PROBLEMS TO WORK ON:
[1] Copy from the page on merchant navy deck officers, starting with "What do I need" and going on through "board practical training.".
[2] Do these statements agree with the page on merchant navy deck officers? Answer each with yes or no and quote the words of the text that decide it.
(a) The Chief Officer is responsible for navigation using radar, satellite and computer systems.
(b) The Third Officer post is usually the first post after training.
(c) Some very large cargo ships may have a fifth officer level.
[3] Which kinds of vessels does the page on merchant navy deck officers list as part of the UK's commercial shipping industry? List all of them.

What does a merchant navy deck officer do?
The merchant navy is the UK’s commercial shipping industry. It includes:-
- cruise ships
- high tech ferries
- high quality oil, gas and chemical tankers
- modern bulk carriers carrying ores, grain and coal
- specialised support vessels
Merchant navy deck officers handle the navigation, communications, crew, cargo and overall running of the ship. They also look after passengers on ships and take part in on board social events.
As a deck officer, you would work at one of four levels, depending on your experience:
- Master (Captain) – you would have full responsibility for the overall running and safety of the ship, crew (ratings), passengers and cargo. You would handle legal and commercial matters and keep all the ship's records up to date
- Chief Officer – you would assist the Master and oversee deck operations and maintenance, cargo handling and storage. You would also manage work schedules and supervise other officers
- Second Officer – you would be responsible for navigation, using radar, satellite and computer systems. You would also monitor the vessel's position, speed, direction and weather reports, and carry out watch duties at sea and in port
- Third Officer – this would usually be your first post after training, dealing with the ship's safety equipment and lifeboats. You would assist the Second Officer and carry out watch duties.
Some very large cargo ships and passenger liners may have a fifth officer level.
As a deck officer in the Royal Fleet Auxiliary (civilian-crewed ships operated by the Ministry of Defence), you could be responsible for monitoring helicopter movements, specialised navigation and nuclear biological chemical damage (NCBD) control.
What do I need to do to become a merchant navy deck officer?
You can join the merchant navy from age 16 onwards as an officer cadet or marine apprentice and train as a deck rating. You will at least four GCSEs (grades A-C), or equivalent qualifications. These should include English, maths and physics (or combined science).
You must have good eyesight and be physically fit, as you will have to pass a medical before you can start training.
You can also start your career after completing an industry-backed foundation degree, HND or degree at university. These courses usually include on board practical training.
Relevant subjects include:
- nautical science
- navigation and maritime science
- marine engineering.
You would normally need A levels or equivalent qualifications, which includes maths and/or science.You would also usually need to find a sponsoring company to put you through initial training.
- You will need at least four GCSEs (grades A-C), or equivalent qualifications. These should include English, maths and physics (or combined science).
Where to find out more
Where could I be working?
You would work on deck, below deck and on the bridge, in all weather conditions. If you work with the Royal Fleet Auxiliary, you may work in combat zones.
You could find both onshore and offshore positions with shipping companies, port authorities, maritime insurance companies and shipping brokers.

STORED DATA:

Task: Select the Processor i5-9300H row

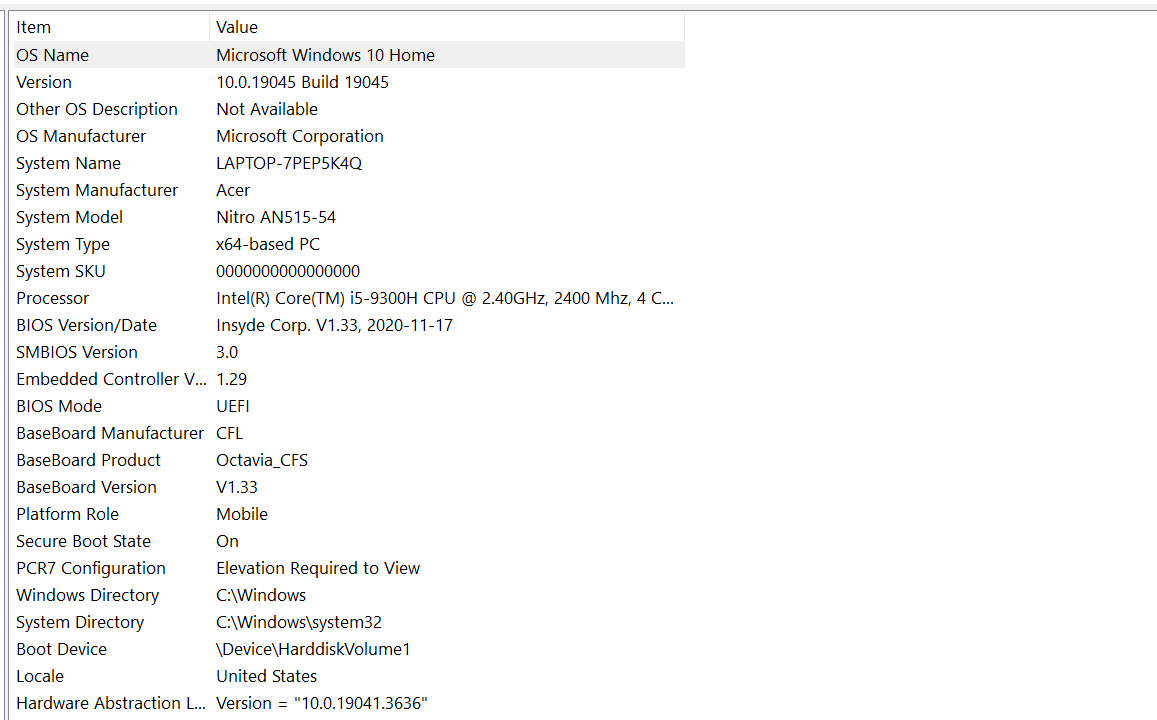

ANSWERS PROVIDED:
[1]
What do I need to do to become a merchant navy deck officer?
You can join the merchant navy from age 16 onwards as an officer cadet or marine apprentice and train as a deck rating. You will at least four GCSEs (grades A-C), or equivalent qualifications. These should include English, maths and physics (or combined science).
You must have good eyesight and be physically fit, as you will have to pass a medical before you can start training.
You can also start your career after completing an industry-backed foundation degree, HND or degree at university. These courses usually include on board practical training.

[2]
(a) No: "Second Officer – you would be responsible for navigation, using radar, satellite and computer systems"
(b) Yes: "Third Officer – this would usually be your first post after training"
(c) Yes: "Some very large cargo ships and passenger liners may have a fifth officer level."

[3]
- cruise ships
- high tech ferries
- high quality oil, gas and chemical tankers
- modern bulk carriers carrying ores, grain and coal
- specialised support vessels